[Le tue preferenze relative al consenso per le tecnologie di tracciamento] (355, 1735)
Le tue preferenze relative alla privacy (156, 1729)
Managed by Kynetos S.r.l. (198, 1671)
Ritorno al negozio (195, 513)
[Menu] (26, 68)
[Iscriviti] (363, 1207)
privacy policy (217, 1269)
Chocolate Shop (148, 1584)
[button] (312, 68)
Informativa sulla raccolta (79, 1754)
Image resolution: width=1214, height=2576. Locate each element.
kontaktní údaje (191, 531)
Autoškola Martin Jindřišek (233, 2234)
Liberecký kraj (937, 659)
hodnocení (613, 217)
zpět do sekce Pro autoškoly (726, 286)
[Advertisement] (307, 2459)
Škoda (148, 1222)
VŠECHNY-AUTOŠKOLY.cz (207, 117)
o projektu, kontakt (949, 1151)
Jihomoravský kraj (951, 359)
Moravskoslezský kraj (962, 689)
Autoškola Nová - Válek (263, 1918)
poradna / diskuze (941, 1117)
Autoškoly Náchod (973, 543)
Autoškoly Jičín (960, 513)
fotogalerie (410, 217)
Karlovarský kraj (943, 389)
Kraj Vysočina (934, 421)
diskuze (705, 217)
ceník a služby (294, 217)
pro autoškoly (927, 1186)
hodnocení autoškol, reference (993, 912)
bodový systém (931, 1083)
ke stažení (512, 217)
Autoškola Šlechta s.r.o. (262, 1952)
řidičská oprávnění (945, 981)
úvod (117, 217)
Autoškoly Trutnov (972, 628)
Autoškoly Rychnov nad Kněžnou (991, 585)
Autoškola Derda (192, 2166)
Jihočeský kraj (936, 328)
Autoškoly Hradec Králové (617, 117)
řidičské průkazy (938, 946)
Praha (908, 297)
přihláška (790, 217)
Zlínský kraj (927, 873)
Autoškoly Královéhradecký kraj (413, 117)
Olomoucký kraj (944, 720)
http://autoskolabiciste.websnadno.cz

++++++

Set down every record once more, exactly as written.

[Le tue preferenze relative al consenso per le tecnologie di tracciamento] (355, 1735)
Le tue preferenze relative alla privacy (156, 1729)
Managed by Kynetos S.r.l. (198, 1671)
Ritorno al negozio (195, 513)
[Menu] (26, 68)
[Iscriviti] (363, 1207)
privacy policy (217, 1269)
Chocolate Shop (148, 1584)
[button] (312, 68)
Informativa sulla raccolta (79, 1754)
Image resolution: width=1214, height=2576. Locate each element.
kontaktní údaje (191, 531)
Autoškola Martin Jindřišek (233, 2234)
Liberecký kraj (937, 659)
hodnocení (613, 217)
zpět do sekce Pro autoškoly (726, 286)
[Advertisement] (307, 2459)
Škoda (148, 1222)
VŠECHNY-AUTOŠKOLY.cz (207, 117)
o projektu, kontakt (949, 1151)
Jihomoravský kraj (951, 359)
Moravskoslezský kraj (962, 689)
Autoškola Nová - Válek (263, 1918)
poradna / diskuze (941, 1117)
Autoškoly Náchod (973, 543)
Autoškoly Jičín (960, 513)
fotogalerie (410, 217)
Karlovarský kraj (943, 389)
Kraj Vysočina (934, 421)
diskuze (705, 217)
ceník a služby (294, 217)
pro autoškoly (927, 1186)
hodnocení autoškol, reference (993, 912)
bodový systém (931, 1083)
ke stažení (512, 217)
Autoškola Šlechta s.r.o. (262, 1952)
řidičská oprávnění (945, 981)
úvod (117, 217)
Autoškoly Trutnov (972, 628)
Autoškoly Rychnov nad Kněžnou (991, 585)
Autoškola Derda (192, 2166)
Jihočeský kraj (936, 328)
Autoškoly Hradec Králové (617, 117)
řidičské průkazy (938, 946)
Praha (908, 297)
přihláška (790, 217)
Zlínský kraj (927, 873)
Autoškoly Královéhradecký kraj (413, 117)
Olomoucký kraj (944, 720)
http://autoskolabiciste.websnadno.cz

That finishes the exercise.